From the Marina Beach protest report below, reproduce the passage that starts at the words "PK Naresh Kumar, an" and stops after "of his friends.", with no changes.

- DOCUMENT SEGMENT:

========================================================================

PK Naresh Kumar, an IT professional, who has been at the Marina Beach since 7 p.m. yesterday, said two ministers, D. Jayakumar from the Fisheries Department and Education and Youth Welfare Minister MaFoi Pandiarajan, held a meeting with 10 representatives. “But we could not come to a consensus as we wanted the Chief Minister's intervention,” Kumar said. He is participating along with three of his friends.

Today, the crowd on the beach had crossed the 10,000-mark with many college and school students participating in the protest. Nirmala, a Class 11 student, has come with her mother to join the protest. Shakthi and her friends from an engineering college in Chennai are also participating in the protest. “Around 600 hundred students from our college are participating. There are over 400 on the way from the Arts and Science departments,” Shakti added.

It is not just youngsters who are raising their voices. People like S Kumar, G Mani and Ponnrangam, who are natives of Madurai and have been rearing bulls for the sport for at least four generations, have joined forces with the students.

Ponnurangam, who is distributing biscuits to protestors, said, “I have participated in the protest since I was a child and have been rearing bulls with my father. It is in my blood and I consider this a man’s pride. Banning what has been a Tamil tradition for a long time is killing our culture,” he said.

Mani, who works in a private company, grew up participating in the sport. Even now his family rears two bulls. “We use the bull that wins in Jallikattu for breeding to get the best offspring. When you ban, it affects the productivity of native bulls,” he explained.

Kumar, who reminisced about the time he escaped from the bull’s wrath, said, “It is just like any other sport. Risk is always there. But you do not stop playing because of that, right?” Kumar questioned.

“I’m taking personal leave from work and will support Jallikattu as long as it takes,” he added. That is the sentiment that resonates across the Marina Beach.

========================================================================

- COLLECTED MATERIAL:
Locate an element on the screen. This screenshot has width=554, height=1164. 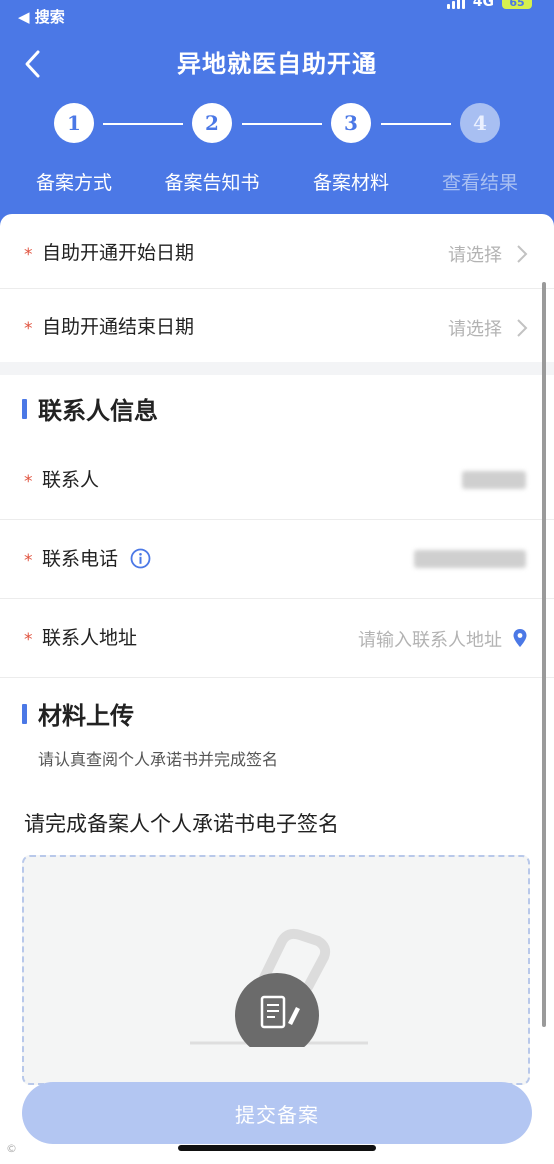
signature-illustration is located at coordinates (279, 988).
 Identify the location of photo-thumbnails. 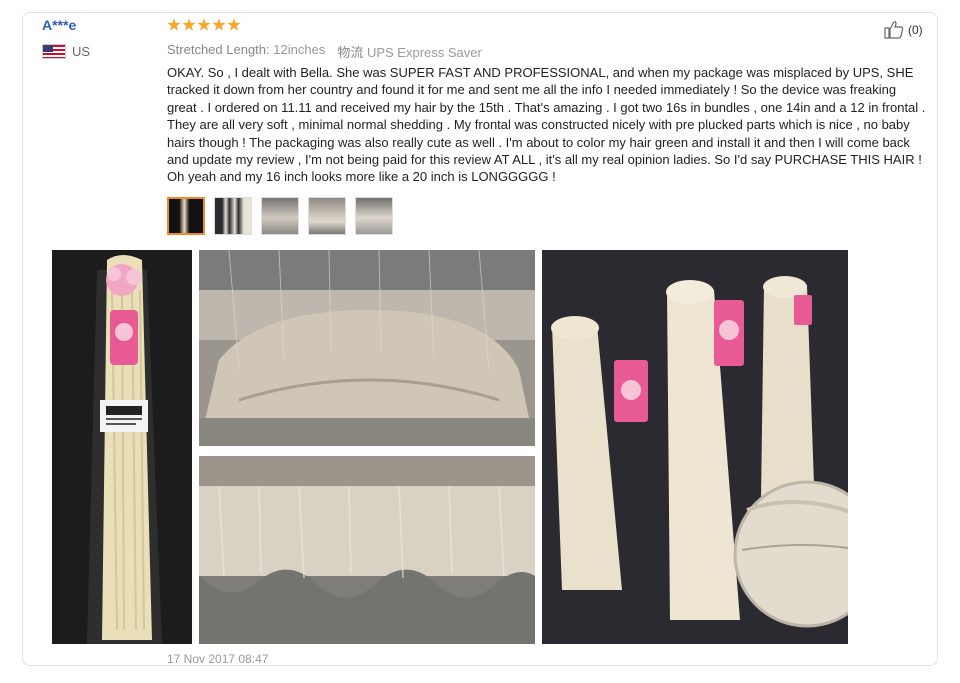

========================================================================

- EXERCISE OUTPUT:
PK Naresh Kumar, an IT professional, who has been at the Marina Beach since 7 p.m. yesterday, said two ministers, D. Jayakumar from the Fisheries Department and Education and Youth Welfare Minister MaFoi Pandiarajan, held a meeting with 10 representatives. “But we could not come to a consensus as we wanted the Chief Minister's intervention,” Kumar said. He is participating along with three of his friends.